Elementos del Patrimonio Visitables


Zamora


Estaciones y edificios
Zamora
Carretera de la estación, s/n
Castilla y León

Estación de ferrocarril


Información complementaria

Línea ferroviaria: Medina del Campo - Zamora y Zamora - A Coruña
Año de construcción: 1958

Aunque el actual edificio de viajeros de la estación de Zamora se terminó de construir en el año 1958, su proyecto definitivo se aprobó en el año 1935. Como curiosidad, señalar que fue un 20 de octubre de ese mismo año cuando Niceto Alcalá Zamora colocó la primera piedra de lo que sería el actual edificio.

Responde a la tipología de estación intermedia, lo que justifica los 88 metros de largo por 15 de ancho que conforman su planta. Su estilo se adscribe al neoplateresco, evidenciando una clara referencia al palacio de Monterrey de Salamanca.

Se compone de tres cuerpos de dos plantas, y cuatro torres. Dichos cuerpos se estructuran en dos laterales y uno central, todos ellos flanqueados por una torre. Los dos laterales resuelven la planta baja con una sucesión de seis arcos de medio punto, y la superior utilizando vanos adintelados. En su planta baja del cuerpo central se abren tres vanos de ingreso al vestíbulo, siendo el central de mayor luz que los otros. En la planta superior la fachada se retrae, en este tramo, para dejar espacio a una terraza a modo de balconada, a la que se abren siete ventanas de medio punto. La parte central de su fachada principal se remata con un frontón triangular en que se ubica el reloj. Están presentes también en esta parte superior, los escudos de España y Zamora, junto al de Obras Públicas. En diferentes tramos de su perímetro utiliza también la balaustrada que alterna con crestería entre pináculos que se alinean con pilastras y columnas.

Poco antes de su terminación, se tomó la drástica y extraña decisión de transformar interiormente el número de plantas del edificio. Es decir, las dos plantas proyectadas en un principio debían convertirse en tres, sólo en lo que respecta a los espacios interiores. Había que mantener esas dos plantas en la estructura externa de las fachadas. Esta sorprendente modificación suponía lógicamente un desajuste importante entre la distribución de los espacios interiores y su correspondencia con la composición externa.

Se produce en este edificio una conjunción de elementos arquitectónicos de inspiración plateresca, con otros pertenecientes al clasicismo renacentista.
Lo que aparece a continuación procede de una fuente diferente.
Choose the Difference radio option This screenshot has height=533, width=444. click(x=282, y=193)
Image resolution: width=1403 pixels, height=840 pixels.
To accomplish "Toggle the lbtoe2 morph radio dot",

La aplicación del concepto de orden y simetría, el juego de sus volumetrías, o la pureza de sus líneas, reafirman la intención de reivindicar la arquitectura nacional. Pero si se tiene en cuenta la fecha del proyecto, sería más lógico inclinarse por una adscripción al historicismo regionalista.

El estilo neoplateresco se convirtió a primeros del siglo XX en una seña de identidad arquitectónica, sobre todo a partir de la Exposición Universal de París en 1900, donde el pabellón español, de José Urioste, basado en el Palacio de Monterrey de Salamanca, terminaría por establecer una asociación entre dichas formas y las características de la arquitectura nacionalista. Su éxito fue tal, que dos años después, hubo toda una serie de proyectos que tomaron como referencia las formas del palacio salmantino.

En cuanto al autor del proyecto, muchas fuentes lo atribuyen a Marcelino Enríquez, aunque no puede descartarse que éste fuese simplemente el ingeniero encargado de su ejecución. Todavía existen dudas muy razonables sobre el autor del proyecto original.